In the audit quality inspection excerpt, reproduce the passage starting with "Examples of actions" and going on through "requirements for individuals.", substituting "tailored" for "bespoke".
::: DOCUMENT SECTION
Examples of actions taken by firms to strengthen their procedures in this area include:
- Developing an automated tool used to monitor bespoke training requirements for individuals.
- Performing periodic portfolio reviews for both RIs and managers and setting specific thresholds or audit quality indicators that trigger portfolio reviews outside the normal cycle.
- The use of exit interviews and surveys to explore areas such as work intensity and wellbeing, time and resources, and training and development.
FRC | Tier 2 and Tier 3 Audit Firms | Audit Quality Inspection and Supervision 2023/24
4. Forward looking supervision (continued)
Culture
We expect firms to develop a culture that promotes a strong commitment to quality, with a focus on the public interest and the highest ethical standards.
Recurring inspection findings in the audit of estimates and judgements across Tier 2 and Tier 3 firms as a whole raise questions about whether some firms need to do more to develop and embed a culture of scepticism and challenge. Our culture work focuses on the behaviours and mindset that correlate to high quality audit and ethical conduct.
::::::
::: DATA PROVIDED
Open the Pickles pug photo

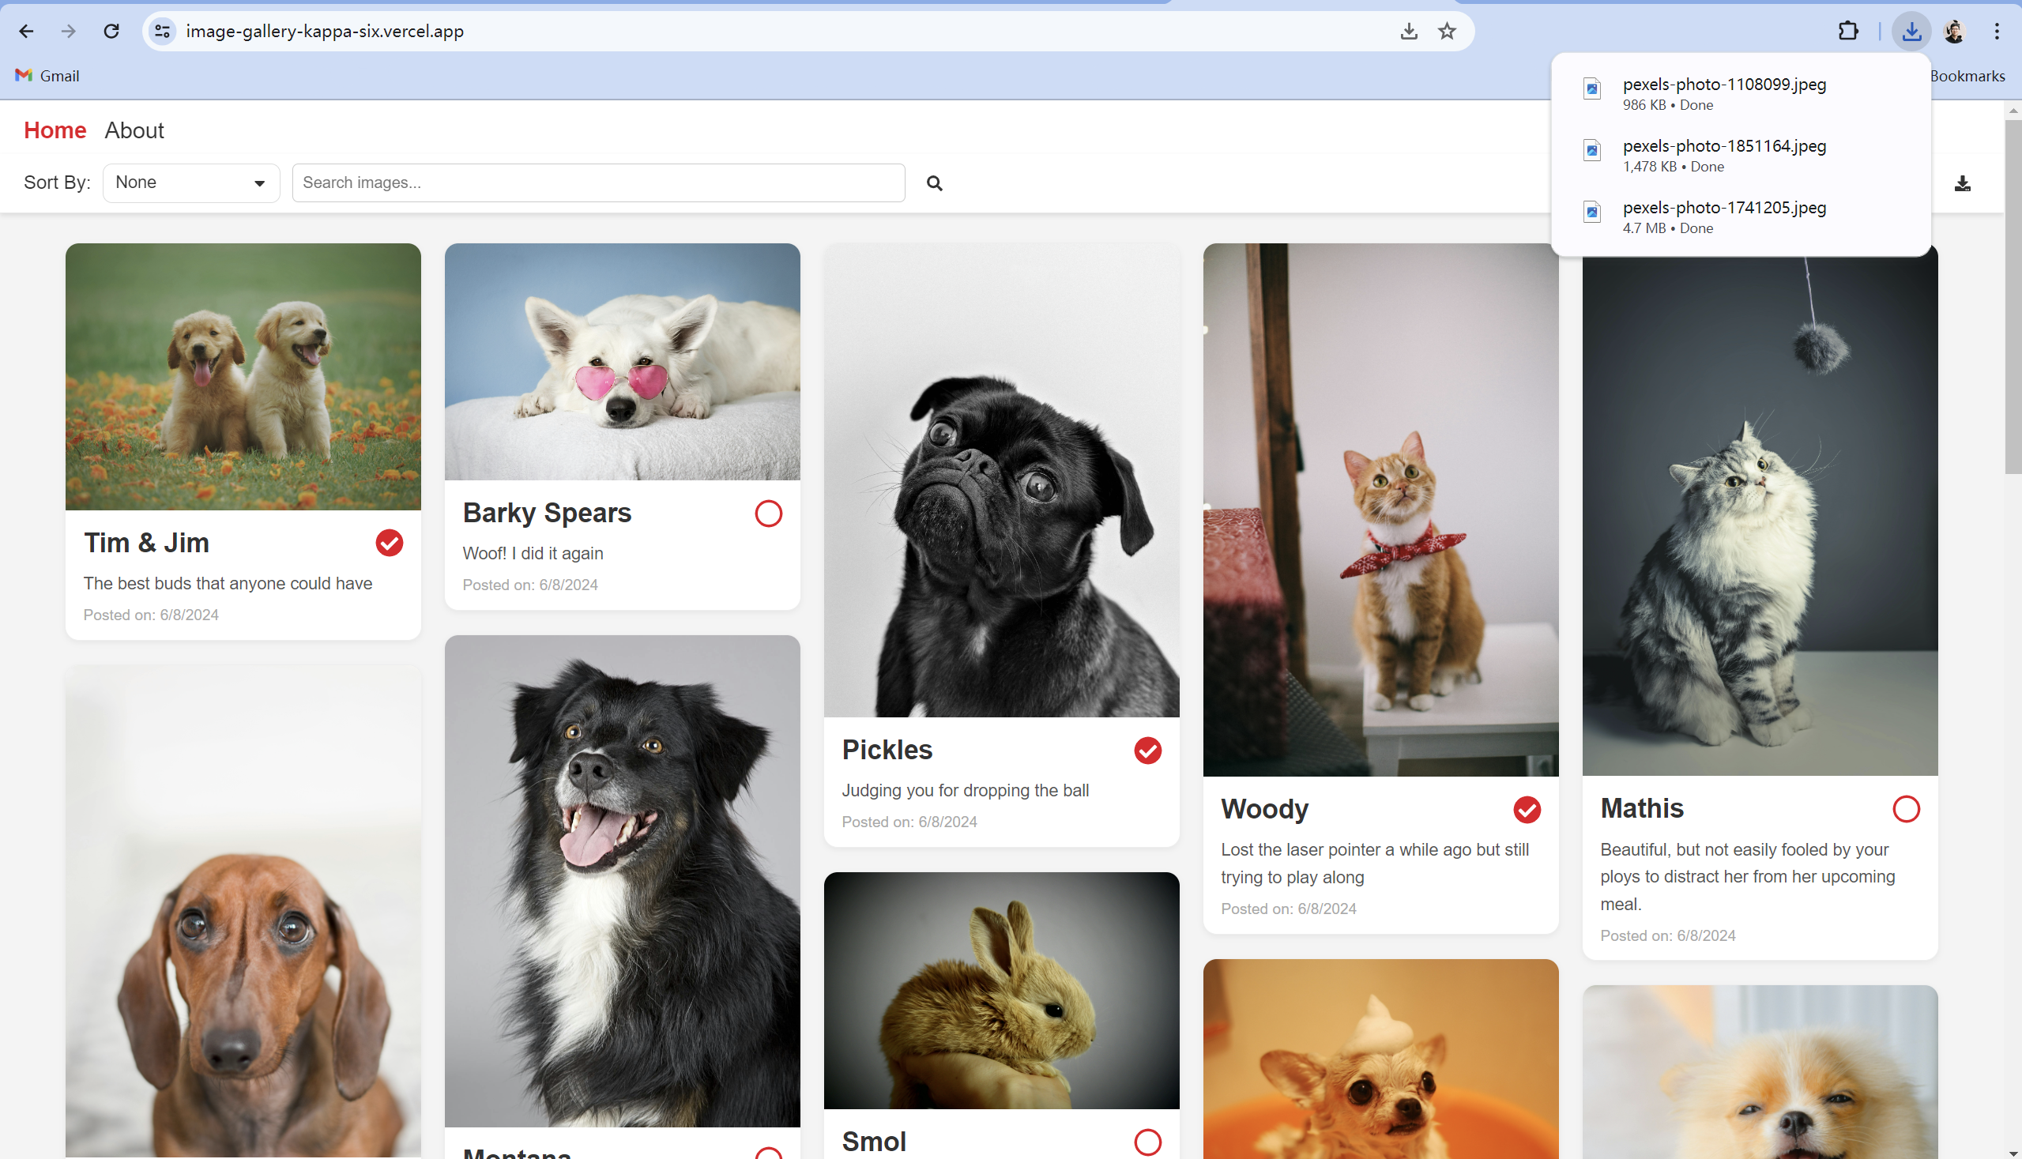click(1001, 481)
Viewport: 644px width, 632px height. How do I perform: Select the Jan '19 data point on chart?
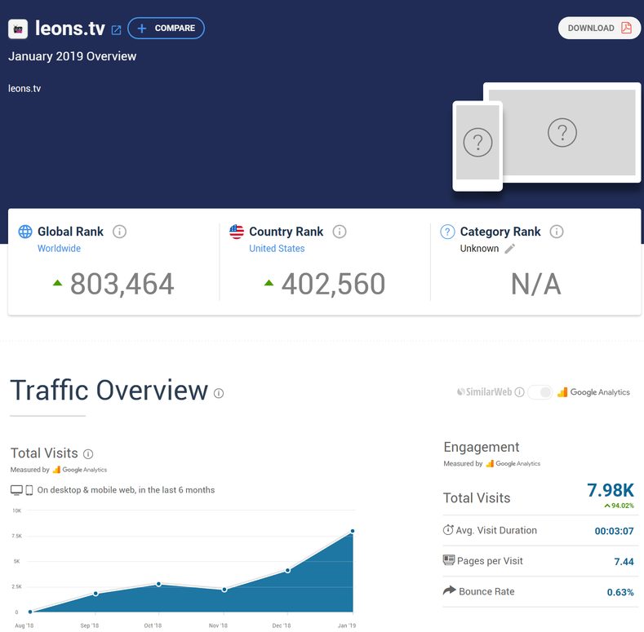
::::::
* [TASK RESPONSE]:
Examples of actions taken by firms to strengthen their procedures in this area include:
- Developing an automated tool used to monitor tailored training requirements for individuals.